- _Input rows_

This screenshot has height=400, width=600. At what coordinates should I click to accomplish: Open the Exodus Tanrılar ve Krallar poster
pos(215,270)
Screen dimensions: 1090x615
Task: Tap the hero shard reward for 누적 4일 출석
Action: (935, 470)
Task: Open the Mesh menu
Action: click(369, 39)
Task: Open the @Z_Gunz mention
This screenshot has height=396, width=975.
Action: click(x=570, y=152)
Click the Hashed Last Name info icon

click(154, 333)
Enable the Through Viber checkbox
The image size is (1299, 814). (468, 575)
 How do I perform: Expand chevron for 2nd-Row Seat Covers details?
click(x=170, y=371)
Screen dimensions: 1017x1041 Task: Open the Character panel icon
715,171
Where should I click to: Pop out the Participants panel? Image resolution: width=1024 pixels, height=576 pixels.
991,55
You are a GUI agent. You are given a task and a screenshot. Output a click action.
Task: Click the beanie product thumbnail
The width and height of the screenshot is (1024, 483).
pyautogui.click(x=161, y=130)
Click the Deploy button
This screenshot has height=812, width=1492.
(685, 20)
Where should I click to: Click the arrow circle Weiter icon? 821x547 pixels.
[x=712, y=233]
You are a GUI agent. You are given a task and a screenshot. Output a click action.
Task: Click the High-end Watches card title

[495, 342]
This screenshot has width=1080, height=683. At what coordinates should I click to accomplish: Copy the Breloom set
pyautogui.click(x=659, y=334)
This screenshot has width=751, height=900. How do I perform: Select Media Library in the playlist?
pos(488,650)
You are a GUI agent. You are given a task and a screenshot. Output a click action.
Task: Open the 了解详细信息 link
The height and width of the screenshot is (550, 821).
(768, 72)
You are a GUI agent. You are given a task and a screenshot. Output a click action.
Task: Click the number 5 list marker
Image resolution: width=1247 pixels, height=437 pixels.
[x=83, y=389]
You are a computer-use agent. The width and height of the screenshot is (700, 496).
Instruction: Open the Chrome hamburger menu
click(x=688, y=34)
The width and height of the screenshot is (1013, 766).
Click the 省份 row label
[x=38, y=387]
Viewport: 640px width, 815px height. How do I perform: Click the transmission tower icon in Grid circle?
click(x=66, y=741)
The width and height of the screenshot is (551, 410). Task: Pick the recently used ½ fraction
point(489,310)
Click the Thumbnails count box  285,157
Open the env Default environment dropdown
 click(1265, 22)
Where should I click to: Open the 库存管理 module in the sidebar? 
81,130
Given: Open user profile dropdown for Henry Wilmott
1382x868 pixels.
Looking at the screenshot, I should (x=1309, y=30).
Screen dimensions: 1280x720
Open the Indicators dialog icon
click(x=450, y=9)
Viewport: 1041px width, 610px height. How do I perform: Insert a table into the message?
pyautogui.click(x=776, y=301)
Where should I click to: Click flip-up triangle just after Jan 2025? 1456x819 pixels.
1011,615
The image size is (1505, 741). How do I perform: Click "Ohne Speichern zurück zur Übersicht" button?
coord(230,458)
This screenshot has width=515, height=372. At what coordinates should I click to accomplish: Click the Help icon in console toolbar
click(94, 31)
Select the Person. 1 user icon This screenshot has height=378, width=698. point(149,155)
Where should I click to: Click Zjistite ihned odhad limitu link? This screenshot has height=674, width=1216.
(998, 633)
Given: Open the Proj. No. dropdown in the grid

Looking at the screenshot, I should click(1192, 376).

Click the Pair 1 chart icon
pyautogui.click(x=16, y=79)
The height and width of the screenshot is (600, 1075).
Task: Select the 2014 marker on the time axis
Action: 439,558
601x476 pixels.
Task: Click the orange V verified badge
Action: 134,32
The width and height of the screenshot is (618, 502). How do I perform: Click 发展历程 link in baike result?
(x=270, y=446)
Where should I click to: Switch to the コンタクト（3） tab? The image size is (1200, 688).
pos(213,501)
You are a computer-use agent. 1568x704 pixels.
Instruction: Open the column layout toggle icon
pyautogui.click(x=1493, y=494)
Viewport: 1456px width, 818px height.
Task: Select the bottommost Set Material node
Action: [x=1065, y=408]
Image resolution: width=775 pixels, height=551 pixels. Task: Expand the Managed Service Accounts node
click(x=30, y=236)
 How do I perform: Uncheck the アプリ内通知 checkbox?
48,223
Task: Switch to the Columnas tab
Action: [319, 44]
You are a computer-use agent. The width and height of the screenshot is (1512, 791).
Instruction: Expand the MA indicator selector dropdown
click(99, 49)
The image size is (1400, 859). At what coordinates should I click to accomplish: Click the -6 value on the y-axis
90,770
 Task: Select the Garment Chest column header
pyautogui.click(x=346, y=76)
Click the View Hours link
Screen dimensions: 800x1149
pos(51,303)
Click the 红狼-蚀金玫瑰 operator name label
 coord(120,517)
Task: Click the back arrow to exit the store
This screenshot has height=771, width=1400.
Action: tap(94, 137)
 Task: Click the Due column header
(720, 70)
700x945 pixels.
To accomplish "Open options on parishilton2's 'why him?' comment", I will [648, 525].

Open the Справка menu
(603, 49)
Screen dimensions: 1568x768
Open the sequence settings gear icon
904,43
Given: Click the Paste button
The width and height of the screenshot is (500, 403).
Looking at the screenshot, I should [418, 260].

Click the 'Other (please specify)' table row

- _Stated task_
Rename "dropdown" to "drop-down menu" in the listing, starting at the line containing "The image size is (1505, 741)." and ending at the line containing "Looking at the screenshot, I should click(1192, 376).". Give only those lines, leaving everything else unchanged.

- _Written reply_
The image size is (1505, 741). How do I perform: Click "Ohne Speichern zurück zur Übersicht" button?
coord(230,458)
This screenshot has width=515, height=372. At what coordinates should I click to accomplish: Click the Help icon in console toolbar
click(94, 31)
Select the Person. 1 user icon This screenshot has height=378, width=698. point(149,155)
Where should I click to: Click Zjistite ihned odhad limitu link? This screenshot has height=674, width=1216.
(998, 633)
Given: Open the Proj. No. drop-down menu in the grid

Looking at the screenshot, I should click(1192, 376).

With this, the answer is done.